Dal vangelo secondo Matteo
In quel tempo, gli undici discepoli andarono in Galilea, sul monte che Gesù aveva loro indicato. Quando lo videro, si prostrarono. Essi però dubitarono. Gesù si avvicinò e disse loro: «A me è stato dato ogni potere in cielo e sulla terra. Andate dunque e fate discepoli tutti i popoli, battezzandoli nel nome del Padre e del Figlio e dello Spirito Santo, insegnando loro a osservare tutto ciò che vi ho comandato. Ed ecco, io sono con voi tutti i giorni, fino alla fine del mondo».
C’è qualcosa di profondamente umano
in questo gesto dei discepoli:
davanti a Gesù risorto sentono il bisogno di fermarsi,
quasi di lasciarsi cadere
davanti a una presenza più grande di loro.

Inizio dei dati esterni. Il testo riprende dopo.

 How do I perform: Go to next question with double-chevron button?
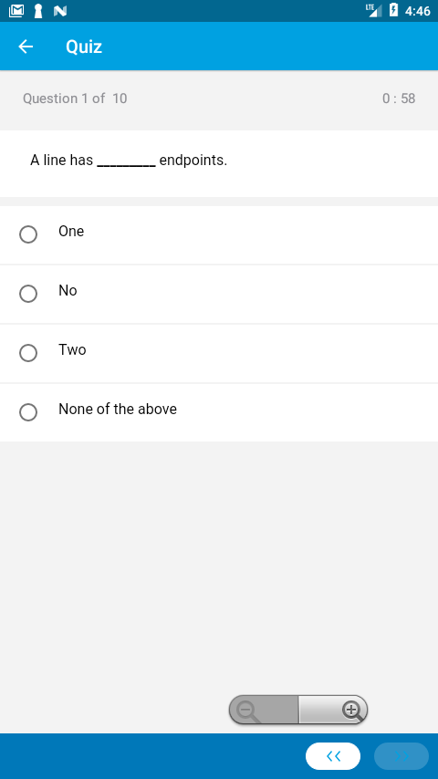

È il segno di chi riconosce di non bastare a sé stesso.
Eppure il Vangelo dice subito dopo che “dubitarono”.
Fede e fragilità convivono nello stesso cuore.
Gesù non si scandalizza né li ammonisce,
ma si avvicina a loro.
È confortante pensare che il Signore
affidi la sua missione non a persone perfette,
ma a uomini fragili,
ancora in cammino,
che stanno ancora cercando di comprendere,
ma capaci di stupirsi davanti alla Sua presenza.